§ **文書の抜粋**
GM:はっきり夢だと分かっている。見知らぬ草原のただ中に、あなたは立ち尽くしている。
足元の翡翠は柔らかく靡き、視線の先に小さな邸がある。草原をとりまくように森がある。遠くまで続いている。
GM:ふと、あなたの耳許に、涼やかな春の風とは違う、けれどもよく似た柔らかい感触がして、目で追うとそれは一羽の蝶だ。
青い、蝶。 黒く縁取られた翅の。
GM:蝶はひらひらと邸へ飛んでいく。あなたは誘われるように、その後を追っていく。
そうして、邸の、扉まで来た。
柾:眠たげな瞳を、一度ぱちりと、瞬かせる。
特にこうだという理由もないが、目の前に扉があるなら、開くべきだろう。
ためらう素振りもなく開こうとしますね。
GM:あなたが開こうと手を掛けると、扉はいとも簡単に動いた。
何処からか、ピアノの旋律が聞こえてくる。
GM:これといって変わったところのない邸の内装が目に入る。
真っすぐ通った廊下の向こうは白々と明るく、また廊下を挟むようにして幾つかの部屋が並んでいる。
柾:ふむ。では聞き耳と嗅ぎ分けしたいです。
聞き耳は、ピアノの音の出所を探りたいから。嗅ぎ分けは癖です。(癖です
GM:聞き耳をすると、ピアノの音は廊下の先の、白くぼやけた空間から聞こえてくることが分かる。

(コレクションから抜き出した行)
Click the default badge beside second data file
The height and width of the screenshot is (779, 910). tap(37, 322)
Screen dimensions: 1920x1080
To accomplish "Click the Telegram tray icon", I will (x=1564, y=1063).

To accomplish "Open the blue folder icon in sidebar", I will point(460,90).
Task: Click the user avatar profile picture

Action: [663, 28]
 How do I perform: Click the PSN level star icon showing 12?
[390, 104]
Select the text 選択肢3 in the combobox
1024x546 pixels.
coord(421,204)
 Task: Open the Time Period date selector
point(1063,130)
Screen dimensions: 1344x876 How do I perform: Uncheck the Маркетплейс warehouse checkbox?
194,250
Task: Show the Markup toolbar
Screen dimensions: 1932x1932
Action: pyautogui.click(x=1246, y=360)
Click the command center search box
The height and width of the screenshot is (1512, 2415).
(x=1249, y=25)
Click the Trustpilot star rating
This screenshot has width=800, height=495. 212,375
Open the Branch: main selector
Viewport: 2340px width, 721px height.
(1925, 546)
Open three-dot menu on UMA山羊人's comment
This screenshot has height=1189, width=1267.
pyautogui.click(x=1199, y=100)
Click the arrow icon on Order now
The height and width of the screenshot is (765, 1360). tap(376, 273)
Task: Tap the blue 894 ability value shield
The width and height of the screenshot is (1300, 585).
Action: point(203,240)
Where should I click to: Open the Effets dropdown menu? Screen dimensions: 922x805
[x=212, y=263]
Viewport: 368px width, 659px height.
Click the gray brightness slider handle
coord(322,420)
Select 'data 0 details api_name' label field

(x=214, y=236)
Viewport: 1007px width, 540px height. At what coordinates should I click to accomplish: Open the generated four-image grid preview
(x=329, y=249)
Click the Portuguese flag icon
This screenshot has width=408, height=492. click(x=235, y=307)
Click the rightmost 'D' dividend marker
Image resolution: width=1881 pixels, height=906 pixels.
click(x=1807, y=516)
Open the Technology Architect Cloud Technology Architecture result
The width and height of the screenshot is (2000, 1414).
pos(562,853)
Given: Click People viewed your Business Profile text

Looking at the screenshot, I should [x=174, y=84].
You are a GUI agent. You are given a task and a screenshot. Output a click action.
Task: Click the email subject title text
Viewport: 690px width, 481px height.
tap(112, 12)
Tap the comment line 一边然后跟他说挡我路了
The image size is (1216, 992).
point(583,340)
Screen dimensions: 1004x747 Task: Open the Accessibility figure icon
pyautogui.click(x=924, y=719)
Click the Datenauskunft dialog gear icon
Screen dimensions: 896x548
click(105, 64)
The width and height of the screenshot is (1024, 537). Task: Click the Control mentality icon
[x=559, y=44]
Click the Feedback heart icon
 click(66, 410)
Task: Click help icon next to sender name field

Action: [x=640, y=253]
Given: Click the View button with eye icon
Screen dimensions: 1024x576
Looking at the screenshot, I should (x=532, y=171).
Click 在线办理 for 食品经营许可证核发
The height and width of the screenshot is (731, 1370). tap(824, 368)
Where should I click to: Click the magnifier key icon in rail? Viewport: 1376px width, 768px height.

§ **作業内容**
本文で、聞き耳の結果、ピアノの音はどこから聞こえてくると分かりますか。 本文だけを手がかりにしてください。

§ **解答**
廊下の先の、白くぼやけた空間から聞こえてきます。